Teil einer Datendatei
========================

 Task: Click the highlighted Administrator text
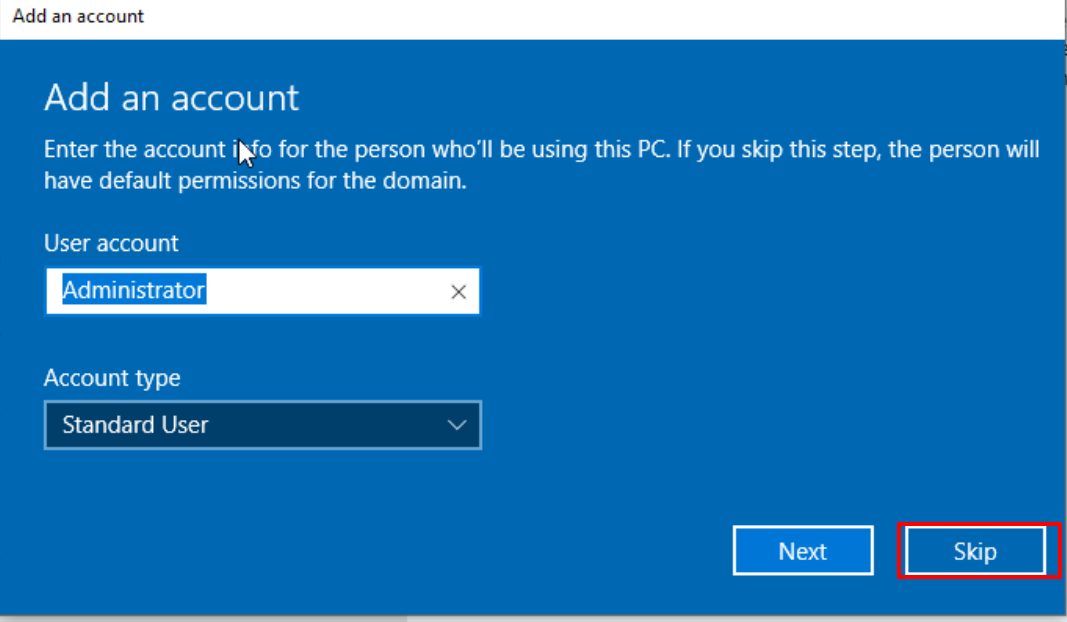tap(134, 291)
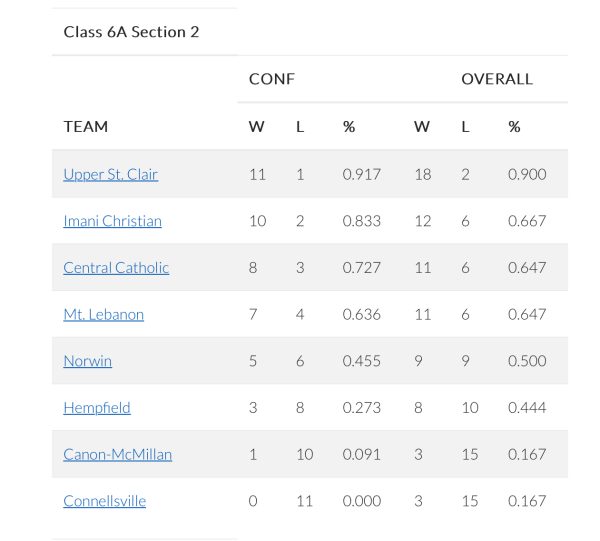Click Norwin's 0.500 overall percentage

(527, 361)
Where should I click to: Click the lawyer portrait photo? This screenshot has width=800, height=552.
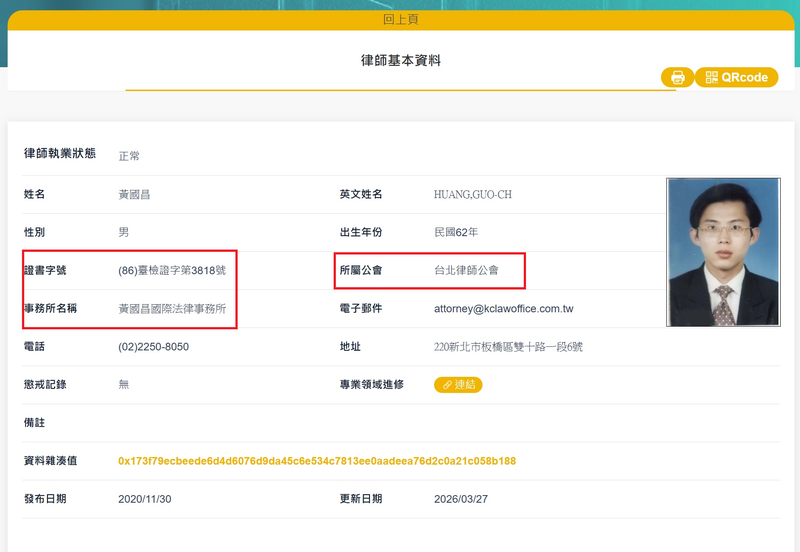click(x=723, y=252)
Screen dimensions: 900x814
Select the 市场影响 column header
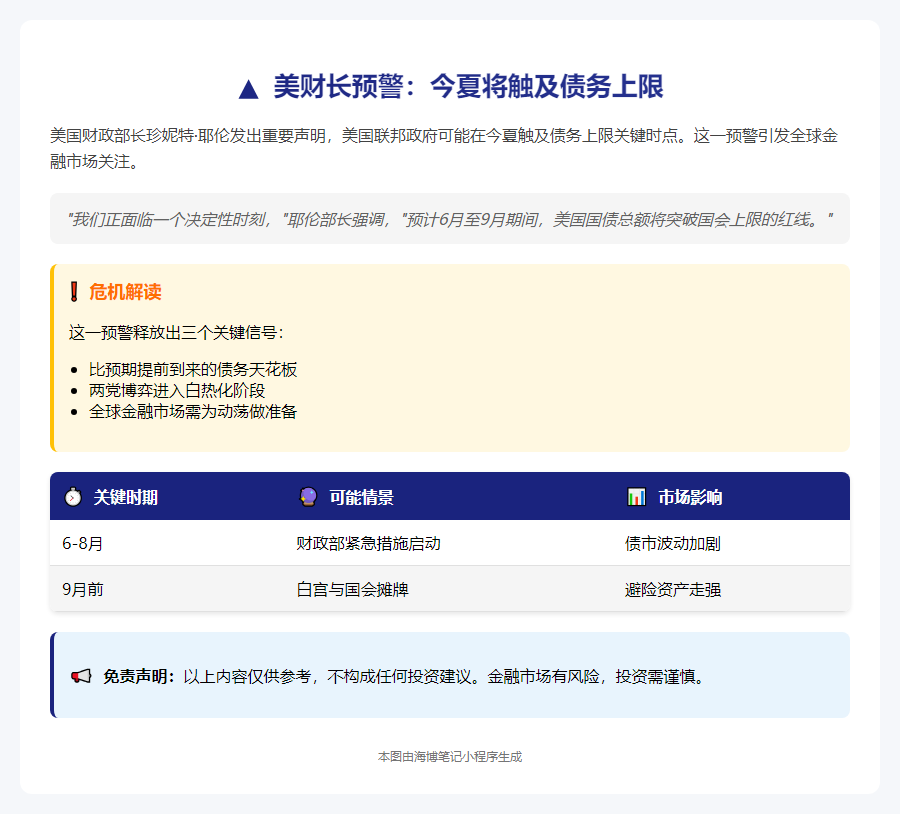pyautogui.click(x=689, y=497)
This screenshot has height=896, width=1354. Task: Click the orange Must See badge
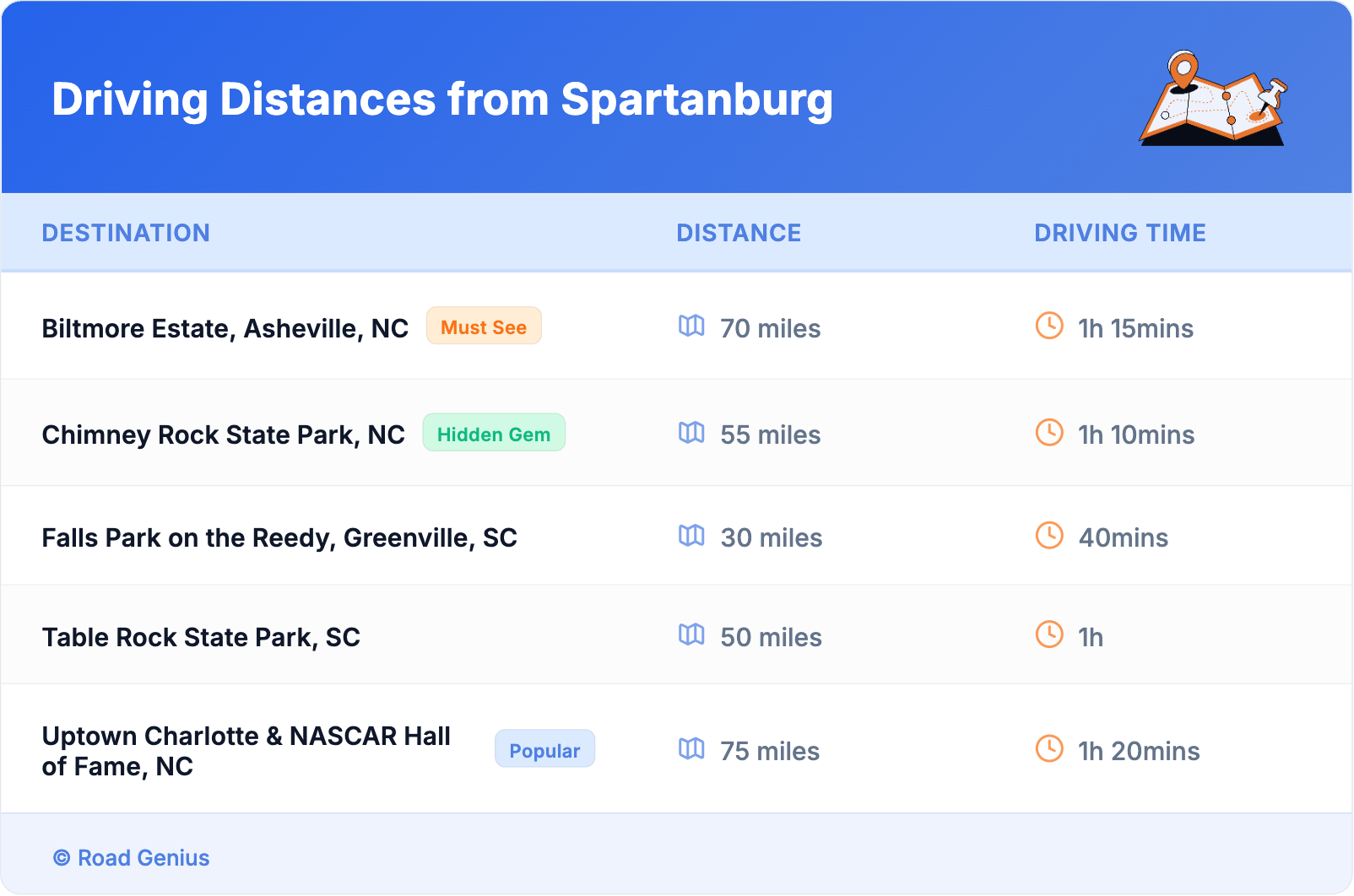click(x=484, y=327)
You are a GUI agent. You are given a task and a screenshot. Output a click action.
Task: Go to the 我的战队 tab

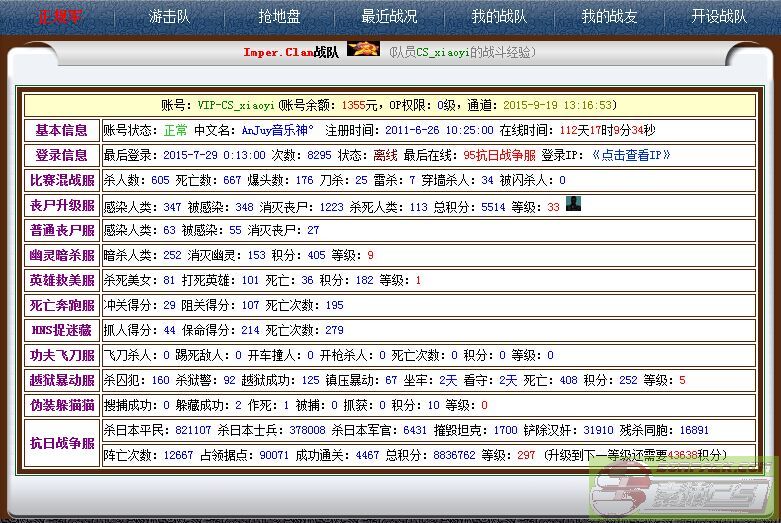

========================

Gestellte Aufgabe: Zählen Sie die Zeilen der Einträge, die die Zeichenfolge „This“ enthalten, und beachten Sie dabei die Groß- und Kleinschreibung. Geben Sie ausschließlich die Anzahl an.

Antwort zur Aufgabe: 2